*What to produce:* Where the listing below has a line with "Click the Parameters", write out exactly that line and every line after it, stopping after the line with "Given: Skip to next track button".

*Data provided:*
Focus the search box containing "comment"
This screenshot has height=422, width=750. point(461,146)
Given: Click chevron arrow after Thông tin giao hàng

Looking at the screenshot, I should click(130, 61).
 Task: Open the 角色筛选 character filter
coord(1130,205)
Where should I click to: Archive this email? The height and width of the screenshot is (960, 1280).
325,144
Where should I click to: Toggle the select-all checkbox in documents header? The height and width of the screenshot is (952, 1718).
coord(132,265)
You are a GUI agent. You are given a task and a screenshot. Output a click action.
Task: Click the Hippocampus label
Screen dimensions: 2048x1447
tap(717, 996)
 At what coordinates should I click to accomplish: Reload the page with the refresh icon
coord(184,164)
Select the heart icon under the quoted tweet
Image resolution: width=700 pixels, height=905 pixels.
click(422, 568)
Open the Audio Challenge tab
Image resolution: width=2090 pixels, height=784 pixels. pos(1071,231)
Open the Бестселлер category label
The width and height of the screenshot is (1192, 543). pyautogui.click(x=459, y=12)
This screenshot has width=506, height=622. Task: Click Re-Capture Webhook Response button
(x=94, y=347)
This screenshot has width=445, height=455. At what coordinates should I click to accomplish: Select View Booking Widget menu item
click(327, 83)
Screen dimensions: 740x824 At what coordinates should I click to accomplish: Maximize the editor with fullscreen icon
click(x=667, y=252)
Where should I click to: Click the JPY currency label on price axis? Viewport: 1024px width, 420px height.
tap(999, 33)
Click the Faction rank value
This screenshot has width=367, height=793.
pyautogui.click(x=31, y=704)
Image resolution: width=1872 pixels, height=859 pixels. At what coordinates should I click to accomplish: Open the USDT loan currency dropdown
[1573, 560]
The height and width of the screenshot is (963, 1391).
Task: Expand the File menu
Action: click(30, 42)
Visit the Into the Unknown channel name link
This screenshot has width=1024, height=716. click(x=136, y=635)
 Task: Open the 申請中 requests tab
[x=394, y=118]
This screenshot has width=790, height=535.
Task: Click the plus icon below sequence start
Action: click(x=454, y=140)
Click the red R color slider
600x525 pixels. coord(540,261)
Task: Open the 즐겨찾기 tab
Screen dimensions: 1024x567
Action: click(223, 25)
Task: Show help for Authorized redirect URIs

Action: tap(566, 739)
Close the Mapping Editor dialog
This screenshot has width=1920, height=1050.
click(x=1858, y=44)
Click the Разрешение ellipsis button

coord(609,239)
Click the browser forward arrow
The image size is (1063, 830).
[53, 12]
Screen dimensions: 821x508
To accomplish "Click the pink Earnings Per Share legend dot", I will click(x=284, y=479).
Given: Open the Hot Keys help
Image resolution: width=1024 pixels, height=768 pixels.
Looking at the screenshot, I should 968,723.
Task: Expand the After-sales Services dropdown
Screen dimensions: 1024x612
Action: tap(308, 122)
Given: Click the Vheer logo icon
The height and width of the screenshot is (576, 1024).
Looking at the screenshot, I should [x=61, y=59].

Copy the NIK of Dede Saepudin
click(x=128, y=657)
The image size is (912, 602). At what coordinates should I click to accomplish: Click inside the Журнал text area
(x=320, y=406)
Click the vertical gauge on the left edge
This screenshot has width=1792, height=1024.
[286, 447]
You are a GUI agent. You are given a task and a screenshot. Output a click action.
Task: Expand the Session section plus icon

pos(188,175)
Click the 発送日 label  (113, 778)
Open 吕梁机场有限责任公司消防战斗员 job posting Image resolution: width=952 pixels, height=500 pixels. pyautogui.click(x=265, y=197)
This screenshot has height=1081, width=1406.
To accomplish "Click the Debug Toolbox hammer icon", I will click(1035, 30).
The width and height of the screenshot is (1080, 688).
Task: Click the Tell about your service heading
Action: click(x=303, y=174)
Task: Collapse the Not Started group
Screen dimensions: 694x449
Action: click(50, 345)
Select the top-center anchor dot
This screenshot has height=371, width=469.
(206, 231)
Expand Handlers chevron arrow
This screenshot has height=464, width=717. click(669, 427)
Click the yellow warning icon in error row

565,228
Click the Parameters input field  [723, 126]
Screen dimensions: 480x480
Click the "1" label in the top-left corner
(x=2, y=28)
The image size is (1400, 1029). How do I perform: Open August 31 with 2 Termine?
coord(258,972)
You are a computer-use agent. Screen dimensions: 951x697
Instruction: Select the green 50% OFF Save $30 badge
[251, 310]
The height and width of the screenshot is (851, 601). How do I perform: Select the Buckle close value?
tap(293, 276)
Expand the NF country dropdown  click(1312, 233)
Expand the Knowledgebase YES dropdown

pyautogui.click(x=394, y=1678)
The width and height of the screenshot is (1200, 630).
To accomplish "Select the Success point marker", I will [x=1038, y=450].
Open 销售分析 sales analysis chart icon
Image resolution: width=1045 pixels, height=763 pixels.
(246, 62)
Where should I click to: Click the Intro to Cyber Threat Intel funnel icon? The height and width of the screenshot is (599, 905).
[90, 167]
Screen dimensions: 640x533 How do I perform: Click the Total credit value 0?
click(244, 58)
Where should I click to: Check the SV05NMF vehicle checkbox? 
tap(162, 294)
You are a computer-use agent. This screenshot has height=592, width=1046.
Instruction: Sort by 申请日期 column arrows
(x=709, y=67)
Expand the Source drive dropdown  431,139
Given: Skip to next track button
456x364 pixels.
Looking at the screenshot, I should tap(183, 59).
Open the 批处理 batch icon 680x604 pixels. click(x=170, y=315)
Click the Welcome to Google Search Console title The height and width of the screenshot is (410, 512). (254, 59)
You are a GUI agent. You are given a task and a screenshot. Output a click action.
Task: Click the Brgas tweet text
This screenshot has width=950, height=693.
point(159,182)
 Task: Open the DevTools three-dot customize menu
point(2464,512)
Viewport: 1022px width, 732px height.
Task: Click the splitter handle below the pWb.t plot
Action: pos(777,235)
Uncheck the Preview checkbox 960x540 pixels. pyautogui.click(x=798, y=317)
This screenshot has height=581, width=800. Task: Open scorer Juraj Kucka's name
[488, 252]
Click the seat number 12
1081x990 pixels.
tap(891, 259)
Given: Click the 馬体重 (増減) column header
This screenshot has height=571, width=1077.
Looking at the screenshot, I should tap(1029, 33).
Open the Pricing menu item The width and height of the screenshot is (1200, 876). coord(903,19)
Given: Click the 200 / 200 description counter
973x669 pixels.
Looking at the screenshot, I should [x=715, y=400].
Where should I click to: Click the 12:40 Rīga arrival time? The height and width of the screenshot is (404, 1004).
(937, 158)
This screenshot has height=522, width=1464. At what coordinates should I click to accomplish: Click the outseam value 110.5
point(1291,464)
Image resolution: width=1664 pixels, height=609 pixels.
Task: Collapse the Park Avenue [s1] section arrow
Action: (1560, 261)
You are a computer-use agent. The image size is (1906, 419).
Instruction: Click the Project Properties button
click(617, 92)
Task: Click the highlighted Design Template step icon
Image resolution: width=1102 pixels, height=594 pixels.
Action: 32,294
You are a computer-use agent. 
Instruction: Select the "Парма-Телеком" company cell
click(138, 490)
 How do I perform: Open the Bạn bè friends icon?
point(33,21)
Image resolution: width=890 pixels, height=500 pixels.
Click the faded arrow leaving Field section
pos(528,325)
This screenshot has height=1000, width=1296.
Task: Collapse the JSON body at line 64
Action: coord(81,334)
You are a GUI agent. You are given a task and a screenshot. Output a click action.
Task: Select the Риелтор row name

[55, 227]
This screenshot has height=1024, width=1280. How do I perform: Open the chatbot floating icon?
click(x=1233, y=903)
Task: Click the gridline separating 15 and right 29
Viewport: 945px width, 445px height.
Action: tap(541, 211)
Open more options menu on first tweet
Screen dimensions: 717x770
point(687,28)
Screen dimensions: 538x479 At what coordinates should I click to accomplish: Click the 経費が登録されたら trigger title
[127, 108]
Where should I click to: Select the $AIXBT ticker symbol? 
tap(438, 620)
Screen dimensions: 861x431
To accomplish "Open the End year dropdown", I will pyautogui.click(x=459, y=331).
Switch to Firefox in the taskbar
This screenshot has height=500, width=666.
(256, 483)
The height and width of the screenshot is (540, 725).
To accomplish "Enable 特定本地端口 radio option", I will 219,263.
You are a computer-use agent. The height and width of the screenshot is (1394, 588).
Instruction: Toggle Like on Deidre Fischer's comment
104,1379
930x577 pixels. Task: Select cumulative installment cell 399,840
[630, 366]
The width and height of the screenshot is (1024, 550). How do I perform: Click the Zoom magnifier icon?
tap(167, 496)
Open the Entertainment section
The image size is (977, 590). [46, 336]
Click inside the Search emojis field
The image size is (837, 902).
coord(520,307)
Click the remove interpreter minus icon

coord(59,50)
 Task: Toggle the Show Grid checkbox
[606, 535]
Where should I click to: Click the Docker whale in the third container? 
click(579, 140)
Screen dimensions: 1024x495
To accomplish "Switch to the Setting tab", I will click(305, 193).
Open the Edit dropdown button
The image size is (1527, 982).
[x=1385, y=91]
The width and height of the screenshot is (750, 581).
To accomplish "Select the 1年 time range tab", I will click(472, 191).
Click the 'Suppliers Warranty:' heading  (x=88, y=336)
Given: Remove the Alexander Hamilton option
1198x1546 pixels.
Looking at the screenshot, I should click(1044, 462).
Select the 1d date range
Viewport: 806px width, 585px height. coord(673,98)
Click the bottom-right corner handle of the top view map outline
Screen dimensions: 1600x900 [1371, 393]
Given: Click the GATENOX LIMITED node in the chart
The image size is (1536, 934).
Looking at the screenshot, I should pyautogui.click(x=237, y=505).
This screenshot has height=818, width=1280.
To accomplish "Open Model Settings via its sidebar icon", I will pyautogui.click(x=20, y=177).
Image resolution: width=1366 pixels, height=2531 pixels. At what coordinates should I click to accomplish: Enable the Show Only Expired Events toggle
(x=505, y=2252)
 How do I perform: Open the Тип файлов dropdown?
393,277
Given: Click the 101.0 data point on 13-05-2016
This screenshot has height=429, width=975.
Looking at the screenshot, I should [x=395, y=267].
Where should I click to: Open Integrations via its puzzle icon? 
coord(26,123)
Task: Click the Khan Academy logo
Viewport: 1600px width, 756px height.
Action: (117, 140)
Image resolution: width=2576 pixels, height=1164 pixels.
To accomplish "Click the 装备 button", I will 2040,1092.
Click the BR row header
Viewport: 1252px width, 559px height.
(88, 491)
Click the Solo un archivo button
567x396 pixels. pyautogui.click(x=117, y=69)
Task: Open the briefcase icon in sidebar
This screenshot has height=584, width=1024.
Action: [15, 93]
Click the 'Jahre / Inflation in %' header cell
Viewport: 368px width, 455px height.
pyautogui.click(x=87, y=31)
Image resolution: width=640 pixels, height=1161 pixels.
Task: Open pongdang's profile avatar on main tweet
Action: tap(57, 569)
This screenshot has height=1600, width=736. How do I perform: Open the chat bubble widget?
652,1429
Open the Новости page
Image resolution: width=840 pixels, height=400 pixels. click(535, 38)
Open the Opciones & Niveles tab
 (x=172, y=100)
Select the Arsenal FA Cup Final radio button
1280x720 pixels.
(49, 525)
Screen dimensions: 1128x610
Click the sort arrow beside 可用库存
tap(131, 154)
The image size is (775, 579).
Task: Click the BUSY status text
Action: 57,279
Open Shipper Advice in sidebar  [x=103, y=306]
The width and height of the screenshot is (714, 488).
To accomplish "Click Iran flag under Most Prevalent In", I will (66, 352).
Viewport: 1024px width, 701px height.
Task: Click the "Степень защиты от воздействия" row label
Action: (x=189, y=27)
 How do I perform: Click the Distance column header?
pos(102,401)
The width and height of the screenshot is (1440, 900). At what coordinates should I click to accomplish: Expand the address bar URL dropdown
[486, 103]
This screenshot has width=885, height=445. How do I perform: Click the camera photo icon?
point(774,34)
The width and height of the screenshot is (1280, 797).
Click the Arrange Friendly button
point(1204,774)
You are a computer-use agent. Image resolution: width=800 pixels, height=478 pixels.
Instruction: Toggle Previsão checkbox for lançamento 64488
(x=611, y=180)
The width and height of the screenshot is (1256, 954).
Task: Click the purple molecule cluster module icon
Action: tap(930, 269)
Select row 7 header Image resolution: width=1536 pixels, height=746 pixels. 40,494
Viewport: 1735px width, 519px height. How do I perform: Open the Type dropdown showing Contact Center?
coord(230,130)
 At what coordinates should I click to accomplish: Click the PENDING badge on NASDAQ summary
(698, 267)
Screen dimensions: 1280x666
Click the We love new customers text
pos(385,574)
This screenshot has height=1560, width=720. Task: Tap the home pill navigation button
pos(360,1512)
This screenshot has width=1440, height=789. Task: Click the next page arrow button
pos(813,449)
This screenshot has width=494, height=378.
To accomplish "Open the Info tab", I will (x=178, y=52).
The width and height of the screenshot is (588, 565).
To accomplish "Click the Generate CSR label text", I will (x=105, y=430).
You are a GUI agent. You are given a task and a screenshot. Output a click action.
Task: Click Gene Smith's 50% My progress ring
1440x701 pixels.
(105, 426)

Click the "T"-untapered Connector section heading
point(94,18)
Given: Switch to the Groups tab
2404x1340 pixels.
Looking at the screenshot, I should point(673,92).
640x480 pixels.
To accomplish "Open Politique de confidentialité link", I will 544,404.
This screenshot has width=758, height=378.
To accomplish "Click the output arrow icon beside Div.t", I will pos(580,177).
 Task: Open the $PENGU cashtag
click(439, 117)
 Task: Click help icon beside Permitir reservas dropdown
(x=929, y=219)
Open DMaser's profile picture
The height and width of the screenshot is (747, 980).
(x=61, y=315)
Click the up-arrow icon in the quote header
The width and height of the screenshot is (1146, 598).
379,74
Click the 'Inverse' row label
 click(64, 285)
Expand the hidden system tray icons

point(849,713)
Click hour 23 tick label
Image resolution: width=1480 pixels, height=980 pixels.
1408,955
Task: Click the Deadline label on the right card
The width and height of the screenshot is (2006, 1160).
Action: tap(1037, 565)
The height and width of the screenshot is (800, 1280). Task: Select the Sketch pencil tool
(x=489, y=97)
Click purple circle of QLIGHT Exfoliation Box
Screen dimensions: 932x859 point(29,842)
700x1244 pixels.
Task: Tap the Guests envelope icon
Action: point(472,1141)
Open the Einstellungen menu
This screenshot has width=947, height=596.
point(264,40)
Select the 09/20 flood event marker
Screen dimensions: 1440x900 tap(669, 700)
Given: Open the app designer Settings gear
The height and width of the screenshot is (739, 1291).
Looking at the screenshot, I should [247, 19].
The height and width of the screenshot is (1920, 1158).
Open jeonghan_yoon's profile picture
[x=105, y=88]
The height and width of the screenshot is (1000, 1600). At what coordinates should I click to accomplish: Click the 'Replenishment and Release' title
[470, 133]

*Solution to this exercise:*
Click the Parameters input field  [723, 126]
Screen dimensions: 480x480
Click the "1" label in the top-left corner
(x=2, y=28)
The image size is (1400, 1029). How do I perform: Open August 31 with 2 Termine?
coord(258,972)
You are a computer-use agent. Screen dimensions: 951x697
Instruction: Select the green 50% OFF Save $30 badge
[251, 310]
The height and width of the screenshot is (851, 601). How do I perform: Select the Buckle close value?
tap(293, 276)
Expand the NF country dropdown  click(1312, 233)
Expand the Knowledgebase YES dropdown

pyautogui.click(x=394, y=1678)
The width and height of the screenshot is (1200, 630).
To accomplish "Select the Success point marker", I will [x=1038, y=450].
Open 销售分析 sales analysis chart icon
Image resolution: width=1045 pixels, height=763 pixels.
(246, 62)
Where should I click to: Click the Intro to Cyber Threat Intel funnel icon? The height and width of the screenshot is (599, 905).
[90, 167]
Screen dimensions: 640x533 How do I perform: Click the Total credit value 0?
click(244, 58)
Where should I click to: Check the SV05NMF vehicle checkbox? 
tap(162, 294)
You are a computer-use agent. This screenshot has height=592, width=1046.
Instruction: Sort by 申请日期 column arrows
(x=709, y=67)
Expand the Source drive dropdown  431,139
Given: Skip to next track button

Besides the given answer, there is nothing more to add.